Buona la prima con Re Chicchinella al Teatro Biondo

di Eva Luna. Con “Re Chicchinella” si conclude la trilogia di Emma Dante (“La scortecata” e “Pupo di zucchero”) dedicata alla celebrazione dello scrittore campano Giambattista Basile. Non ci sono mezze misure nell’accostarsi alle opere teatrali della nostra intensa e passionale regista palermitana che con le sue opere provoca e divide il pubblico in chi la ama profondamente per queste note così immersive e provocatorie e chi mal tollera, invece, questa spassionata e viscerale messa in scena di vizi e virtù umane al limite dell’irascibilità. La storia narra con un vertice magico, tragicomico e grottesco le paturnie di un re che colto da un impellente bisogno viscerale commetterà un fatale errore: userà una gallina, creduta morta, per pulire il suo nobile deretano nel bel mezzo di un bosco. La tragedia avrà inizio quando il pennuto, tutt’altro che morto, si attaccherà al suo corpo, risalendo per le viscere e posizionandosi nelle sue budella: come un verme solitario divorerà tutto il cibo ingerito dal sovrano, facendogli espellere uova d’oro.

La totale devastazione fisica e mentale indurrà il nostro povero sovrano a non voler più mangiare per non alimentare la bestiolina divoratrice al punto da LASCIARSI morire.

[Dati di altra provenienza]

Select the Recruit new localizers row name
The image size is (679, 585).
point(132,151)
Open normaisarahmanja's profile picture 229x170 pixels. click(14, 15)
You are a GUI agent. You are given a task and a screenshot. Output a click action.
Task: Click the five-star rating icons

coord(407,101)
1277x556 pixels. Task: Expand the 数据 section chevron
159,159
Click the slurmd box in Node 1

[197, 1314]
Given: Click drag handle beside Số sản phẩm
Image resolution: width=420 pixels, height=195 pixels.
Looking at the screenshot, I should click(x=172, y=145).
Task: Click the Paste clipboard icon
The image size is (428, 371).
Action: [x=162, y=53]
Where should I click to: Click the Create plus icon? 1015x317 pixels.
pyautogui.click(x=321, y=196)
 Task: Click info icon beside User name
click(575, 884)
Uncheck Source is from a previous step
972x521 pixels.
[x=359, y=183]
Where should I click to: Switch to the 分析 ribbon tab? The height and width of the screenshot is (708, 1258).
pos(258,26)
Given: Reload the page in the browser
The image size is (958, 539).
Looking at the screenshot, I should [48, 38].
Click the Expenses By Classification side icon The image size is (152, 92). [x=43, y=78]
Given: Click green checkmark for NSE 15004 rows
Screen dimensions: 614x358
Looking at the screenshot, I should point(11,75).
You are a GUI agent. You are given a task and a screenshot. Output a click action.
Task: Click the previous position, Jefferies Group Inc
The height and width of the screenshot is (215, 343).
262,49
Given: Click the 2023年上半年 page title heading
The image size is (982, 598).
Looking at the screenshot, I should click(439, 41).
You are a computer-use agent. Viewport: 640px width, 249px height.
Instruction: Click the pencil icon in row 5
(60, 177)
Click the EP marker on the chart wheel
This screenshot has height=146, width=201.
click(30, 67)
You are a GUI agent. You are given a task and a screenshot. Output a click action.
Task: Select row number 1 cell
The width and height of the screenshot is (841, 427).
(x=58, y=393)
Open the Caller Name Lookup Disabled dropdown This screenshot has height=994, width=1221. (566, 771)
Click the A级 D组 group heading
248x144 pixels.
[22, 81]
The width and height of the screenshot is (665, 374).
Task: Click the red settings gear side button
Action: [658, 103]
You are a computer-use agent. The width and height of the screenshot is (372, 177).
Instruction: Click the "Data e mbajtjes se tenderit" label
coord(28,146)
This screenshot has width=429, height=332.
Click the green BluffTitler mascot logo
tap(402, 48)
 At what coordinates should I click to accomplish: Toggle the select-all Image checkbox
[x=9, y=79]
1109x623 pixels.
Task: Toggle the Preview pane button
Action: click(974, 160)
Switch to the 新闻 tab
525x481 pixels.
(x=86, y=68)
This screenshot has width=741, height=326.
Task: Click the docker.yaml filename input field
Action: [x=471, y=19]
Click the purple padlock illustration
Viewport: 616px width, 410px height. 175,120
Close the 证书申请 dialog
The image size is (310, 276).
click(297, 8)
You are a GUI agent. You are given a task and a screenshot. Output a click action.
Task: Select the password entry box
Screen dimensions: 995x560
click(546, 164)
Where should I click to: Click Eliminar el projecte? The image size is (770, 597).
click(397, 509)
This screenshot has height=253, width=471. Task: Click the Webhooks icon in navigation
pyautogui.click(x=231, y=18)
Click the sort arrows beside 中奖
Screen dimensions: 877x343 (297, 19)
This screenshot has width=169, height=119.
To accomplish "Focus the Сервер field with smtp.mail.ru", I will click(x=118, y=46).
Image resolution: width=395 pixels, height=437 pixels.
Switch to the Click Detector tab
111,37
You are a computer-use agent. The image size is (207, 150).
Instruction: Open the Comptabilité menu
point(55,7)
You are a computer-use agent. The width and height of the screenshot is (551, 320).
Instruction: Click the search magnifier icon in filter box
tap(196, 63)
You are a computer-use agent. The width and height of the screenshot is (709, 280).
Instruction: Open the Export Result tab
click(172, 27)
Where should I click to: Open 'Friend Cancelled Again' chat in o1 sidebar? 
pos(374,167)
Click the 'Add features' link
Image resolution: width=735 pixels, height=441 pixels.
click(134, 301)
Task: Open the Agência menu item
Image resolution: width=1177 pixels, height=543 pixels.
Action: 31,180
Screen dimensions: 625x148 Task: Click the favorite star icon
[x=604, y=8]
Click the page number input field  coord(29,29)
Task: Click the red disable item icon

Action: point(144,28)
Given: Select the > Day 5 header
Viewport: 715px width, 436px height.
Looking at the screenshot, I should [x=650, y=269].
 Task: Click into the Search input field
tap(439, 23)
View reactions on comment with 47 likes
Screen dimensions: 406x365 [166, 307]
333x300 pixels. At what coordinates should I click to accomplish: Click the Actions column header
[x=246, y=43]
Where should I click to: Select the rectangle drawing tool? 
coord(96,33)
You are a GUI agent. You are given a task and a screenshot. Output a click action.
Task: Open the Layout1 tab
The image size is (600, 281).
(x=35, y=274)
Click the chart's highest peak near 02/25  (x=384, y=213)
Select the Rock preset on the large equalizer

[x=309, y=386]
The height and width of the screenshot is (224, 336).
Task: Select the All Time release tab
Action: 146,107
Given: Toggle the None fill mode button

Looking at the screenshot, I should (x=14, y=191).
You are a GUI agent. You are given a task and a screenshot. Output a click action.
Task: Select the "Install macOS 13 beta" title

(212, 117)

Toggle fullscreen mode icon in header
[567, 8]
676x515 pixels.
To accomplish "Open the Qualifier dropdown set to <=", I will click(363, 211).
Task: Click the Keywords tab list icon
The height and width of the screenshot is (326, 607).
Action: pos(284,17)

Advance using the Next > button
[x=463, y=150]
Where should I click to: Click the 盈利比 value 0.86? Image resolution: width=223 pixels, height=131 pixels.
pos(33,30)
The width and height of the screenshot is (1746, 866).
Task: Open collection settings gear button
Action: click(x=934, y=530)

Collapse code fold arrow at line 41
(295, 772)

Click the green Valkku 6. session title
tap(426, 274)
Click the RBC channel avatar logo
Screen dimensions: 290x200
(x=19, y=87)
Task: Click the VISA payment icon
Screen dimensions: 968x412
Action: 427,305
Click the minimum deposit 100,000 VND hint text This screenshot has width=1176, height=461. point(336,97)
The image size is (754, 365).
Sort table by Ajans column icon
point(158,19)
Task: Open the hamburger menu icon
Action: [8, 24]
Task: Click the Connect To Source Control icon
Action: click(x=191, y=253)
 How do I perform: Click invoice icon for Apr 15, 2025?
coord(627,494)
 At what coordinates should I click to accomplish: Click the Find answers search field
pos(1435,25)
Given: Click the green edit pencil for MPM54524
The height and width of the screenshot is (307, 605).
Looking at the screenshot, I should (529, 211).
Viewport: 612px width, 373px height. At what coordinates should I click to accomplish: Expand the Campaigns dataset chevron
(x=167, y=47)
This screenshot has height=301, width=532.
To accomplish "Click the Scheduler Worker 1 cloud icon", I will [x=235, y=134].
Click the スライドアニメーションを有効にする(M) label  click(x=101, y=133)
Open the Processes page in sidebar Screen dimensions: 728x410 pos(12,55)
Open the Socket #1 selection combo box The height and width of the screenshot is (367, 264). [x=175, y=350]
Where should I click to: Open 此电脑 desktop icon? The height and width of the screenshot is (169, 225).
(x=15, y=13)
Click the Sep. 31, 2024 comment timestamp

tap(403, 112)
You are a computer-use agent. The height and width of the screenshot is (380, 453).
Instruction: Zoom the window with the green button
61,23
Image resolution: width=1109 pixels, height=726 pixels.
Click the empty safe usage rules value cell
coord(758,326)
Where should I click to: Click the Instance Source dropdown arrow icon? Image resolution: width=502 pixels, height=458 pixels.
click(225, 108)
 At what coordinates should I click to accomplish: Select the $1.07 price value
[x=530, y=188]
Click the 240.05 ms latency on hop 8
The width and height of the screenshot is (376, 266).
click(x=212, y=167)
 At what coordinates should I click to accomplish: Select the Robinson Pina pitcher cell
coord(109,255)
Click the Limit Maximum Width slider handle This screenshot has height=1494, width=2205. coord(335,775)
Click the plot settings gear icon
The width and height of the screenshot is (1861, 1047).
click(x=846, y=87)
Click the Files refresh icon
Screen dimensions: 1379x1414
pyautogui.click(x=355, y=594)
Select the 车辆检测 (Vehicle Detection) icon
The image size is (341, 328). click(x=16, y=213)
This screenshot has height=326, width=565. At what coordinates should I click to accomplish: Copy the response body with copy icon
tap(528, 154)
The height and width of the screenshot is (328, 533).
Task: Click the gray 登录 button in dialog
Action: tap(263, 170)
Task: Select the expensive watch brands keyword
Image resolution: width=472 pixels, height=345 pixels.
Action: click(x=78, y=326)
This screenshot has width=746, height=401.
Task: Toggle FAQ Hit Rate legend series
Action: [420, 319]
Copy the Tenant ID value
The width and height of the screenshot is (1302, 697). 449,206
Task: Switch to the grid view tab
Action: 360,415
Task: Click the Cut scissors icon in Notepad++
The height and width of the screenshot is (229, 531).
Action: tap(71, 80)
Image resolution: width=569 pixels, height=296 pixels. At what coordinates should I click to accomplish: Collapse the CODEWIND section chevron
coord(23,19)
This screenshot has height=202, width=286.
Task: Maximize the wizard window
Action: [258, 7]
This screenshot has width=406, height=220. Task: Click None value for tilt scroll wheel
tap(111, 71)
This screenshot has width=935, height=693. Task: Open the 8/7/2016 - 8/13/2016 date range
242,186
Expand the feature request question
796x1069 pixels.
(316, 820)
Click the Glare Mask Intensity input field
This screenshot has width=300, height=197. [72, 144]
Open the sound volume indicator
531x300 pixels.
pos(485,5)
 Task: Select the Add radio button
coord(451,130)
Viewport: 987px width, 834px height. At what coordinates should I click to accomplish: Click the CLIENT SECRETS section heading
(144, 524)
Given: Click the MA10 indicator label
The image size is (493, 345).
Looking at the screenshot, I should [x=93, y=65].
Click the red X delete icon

Molteplici le suggestioni evocate, cruda la messa in scena che vede letteralmente a nudo il nostro magistrale Carmine Maringola nel ruolo di questo sovrano dilaniato e abbandonato alla sua solitudine interiore poiché tutta la famiglia reale e l’intera corte anelerà soltanto alle sue uova d’oro!
Emerge una lettura molto contemporanea di dinamiche gruppali malate e marce… il grottesco di alcune scene forti quali i pasti divorati dai cortigiani che tentano di indurre il re a mangiare suscitano sgomento e ribrezzo, toccano corde profonde quasi a volere affermare con grande potenza evocativa l’inevitabile imprescindibilità del corpo con la mente…Il rapporto col cibo rimanda al rapporto col nutrimento affettivo che in questo caso é molto malato, dilaniato e lacerato da dentro, questa bestiola divoratrice metafora di mali intestini che producono ricchezze apparenti un po’ come antichi rimandi di pomi di discordia, ricorda quanta solitudine possa esperire l’essere umano non accolto, non visto, non capito e LASCIATO alla sua autodistruzione…traspare una non troppo velata denuncia sociale che soffoca un disperato grido di aiuto da parte di anime dilaniate in conflitti di varia natura… e la tendenza di certe collettività fameliche e indifferenti… occupate nelle loro miopi visioni egocentriche, ben lontane dal benessere strutturale e collettivo di assetti societari sani…Buona la prima, insomma, e un grande plauso alla nostra geniale concittadina!